[WHAT NEEDS TO BE DONE] From the line containing "826x350 pixels." down to the final entry below, restate each line word for word.

[MATERIAL FOR THIS TASK]
____________________

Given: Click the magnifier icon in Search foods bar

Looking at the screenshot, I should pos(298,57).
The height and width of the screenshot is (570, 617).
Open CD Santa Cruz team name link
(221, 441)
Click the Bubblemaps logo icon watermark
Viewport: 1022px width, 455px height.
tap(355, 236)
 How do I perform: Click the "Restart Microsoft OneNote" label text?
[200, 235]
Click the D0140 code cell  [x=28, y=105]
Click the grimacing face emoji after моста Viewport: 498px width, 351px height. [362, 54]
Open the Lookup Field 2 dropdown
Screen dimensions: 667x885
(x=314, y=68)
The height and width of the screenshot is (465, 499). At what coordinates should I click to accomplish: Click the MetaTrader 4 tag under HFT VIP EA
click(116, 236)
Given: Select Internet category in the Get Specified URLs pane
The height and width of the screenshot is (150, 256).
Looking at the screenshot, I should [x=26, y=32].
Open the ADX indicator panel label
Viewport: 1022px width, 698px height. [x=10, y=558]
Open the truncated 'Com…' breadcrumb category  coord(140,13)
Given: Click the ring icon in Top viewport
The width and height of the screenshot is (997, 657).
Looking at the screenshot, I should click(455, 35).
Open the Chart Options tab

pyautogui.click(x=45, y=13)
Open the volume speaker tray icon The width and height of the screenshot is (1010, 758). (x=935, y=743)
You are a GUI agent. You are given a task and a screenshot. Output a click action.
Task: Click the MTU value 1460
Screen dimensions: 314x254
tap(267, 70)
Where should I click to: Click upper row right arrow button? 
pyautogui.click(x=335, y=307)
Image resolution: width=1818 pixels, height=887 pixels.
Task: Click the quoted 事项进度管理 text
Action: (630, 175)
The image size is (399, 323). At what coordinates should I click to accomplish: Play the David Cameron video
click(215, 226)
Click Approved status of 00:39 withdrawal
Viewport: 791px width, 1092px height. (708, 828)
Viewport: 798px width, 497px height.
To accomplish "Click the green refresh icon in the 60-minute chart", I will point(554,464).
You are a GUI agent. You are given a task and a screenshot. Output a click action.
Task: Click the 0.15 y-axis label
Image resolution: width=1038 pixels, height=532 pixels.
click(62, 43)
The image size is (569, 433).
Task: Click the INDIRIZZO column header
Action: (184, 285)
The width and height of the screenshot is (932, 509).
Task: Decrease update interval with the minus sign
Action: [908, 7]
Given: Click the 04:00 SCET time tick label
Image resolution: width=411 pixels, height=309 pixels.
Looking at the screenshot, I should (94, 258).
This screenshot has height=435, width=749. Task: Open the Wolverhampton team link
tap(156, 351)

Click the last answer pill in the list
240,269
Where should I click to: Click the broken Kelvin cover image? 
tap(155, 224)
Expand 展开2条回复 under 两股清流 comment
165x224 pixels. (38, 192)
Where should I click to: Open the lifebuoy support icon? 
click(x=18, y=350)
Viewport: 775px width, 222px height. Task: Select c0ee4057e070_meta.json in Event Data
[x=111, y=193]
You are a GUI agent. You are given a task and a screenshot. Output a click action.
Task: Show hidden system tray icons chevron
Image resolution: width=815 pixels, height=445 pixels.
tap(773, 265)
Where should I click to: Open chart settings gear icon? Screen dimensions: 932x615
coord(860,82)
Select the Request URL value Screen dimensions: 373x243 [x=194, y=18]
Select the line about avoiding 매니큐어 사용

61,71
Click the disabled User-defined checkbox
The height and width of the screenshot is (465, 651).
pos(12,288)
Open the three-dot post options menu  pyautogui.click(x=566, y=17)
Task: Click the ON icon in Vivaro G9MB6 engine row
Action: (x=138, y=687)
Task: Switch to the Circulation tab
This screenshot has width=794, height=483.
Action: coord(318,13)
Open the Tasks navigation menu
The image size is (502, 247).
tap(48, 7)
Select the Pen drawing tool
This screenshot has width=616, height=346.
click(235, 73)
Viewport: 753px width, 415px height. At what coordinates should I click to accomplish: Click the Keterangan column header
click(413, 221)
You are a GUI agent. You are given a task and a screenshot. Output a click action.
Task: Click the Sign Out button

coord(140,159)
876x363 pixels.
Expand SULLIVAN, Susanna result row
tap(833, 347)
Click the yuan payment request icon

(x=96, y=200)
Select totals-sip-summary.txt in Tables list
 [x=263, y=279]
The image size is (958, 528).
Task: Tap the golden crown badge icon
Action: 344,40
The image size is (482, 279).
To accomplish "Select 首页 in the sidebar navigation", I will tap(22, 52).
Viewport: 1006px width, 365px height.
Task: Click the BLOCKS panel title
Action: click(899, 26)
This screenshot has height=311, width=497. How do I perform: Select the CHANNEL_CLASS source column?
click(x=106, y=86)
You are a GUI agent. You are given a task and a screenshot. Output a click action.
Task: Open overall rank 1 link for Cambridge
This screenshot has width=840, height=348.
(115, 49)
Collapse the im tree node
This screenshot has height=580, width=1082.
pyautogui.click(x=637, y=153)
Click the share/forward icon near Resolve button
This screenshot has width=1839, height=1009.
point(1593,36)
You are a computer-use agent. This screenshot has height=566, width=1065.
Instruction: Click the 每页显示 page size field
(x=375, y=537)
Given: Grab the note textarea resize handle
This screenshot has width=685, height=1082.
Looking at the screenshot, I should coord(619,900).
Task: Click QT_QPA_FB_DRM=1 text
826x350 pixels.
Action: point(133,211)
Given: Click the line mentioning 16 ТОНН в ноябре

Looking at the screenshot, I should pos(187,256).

____________________

[ANSWER BOX]
826x350 pixels.
Action: point(133,211)
Given: Click the line mentioning 16 ТОНН в ноябре

Looking at the screenshot, I should pos(187,256).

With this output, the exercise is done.